Die Preise im deutschen Großhandel haben im Februar 2026 erneut leicht angezogen. Nach Angaben des Statistischen Bundesamtes lagen die Verkaufspreise im Großhandel um 1,2 Prozent über dem Niveau des Vorjahresmonats.
Preise steigen auch gegenüber dem Vormonat
Im Vergleich zum Januar 2026 erhöhten sich die Großhandelspreise um 0,6 Prozent. Damit setzt sich die moderate Preisentwicklung der vergangenen Monate fort. Bereits im Januar und Dezember 2025 hatte die jährliche Veränderungsrate ebenfalls bei 1,2 Prozent gelegen.
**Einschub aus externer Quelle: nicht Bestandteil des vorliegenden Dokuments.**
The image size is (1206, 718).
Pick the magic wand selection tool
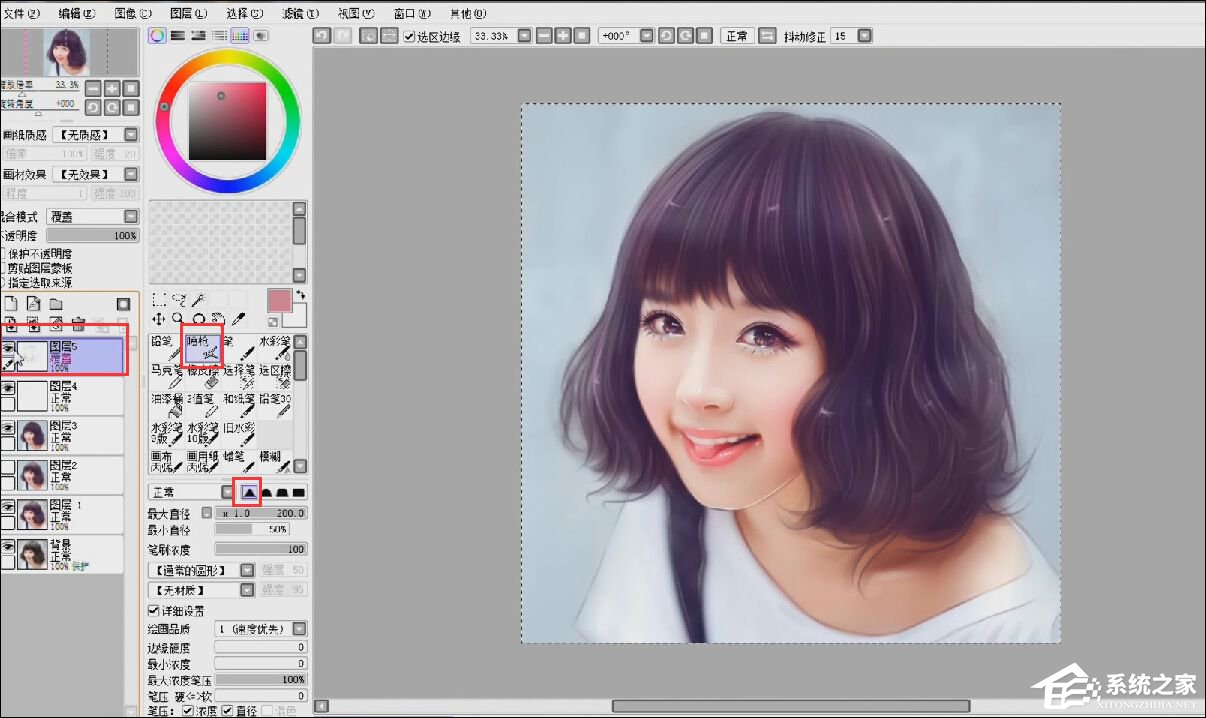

Gewinnen in der Plattform-Ökonomie
Metalle treiben Preisentwicklung
Ein wesentlicher Treiber der Preisentwicklung war der Großhandel mit Nicht-Eisen-Erzen, Nicht-Eisen-Metallen und entsprechenden Halbzeugen. In diesem Bereich lagen die Preise im Februar 2026 durchschnittlich 44,9 Prozent über dem Niveau des Vorjahresmonats. Auch gegenüber Januar 2026 stiegen sie deutlich um 5,2 Prozent.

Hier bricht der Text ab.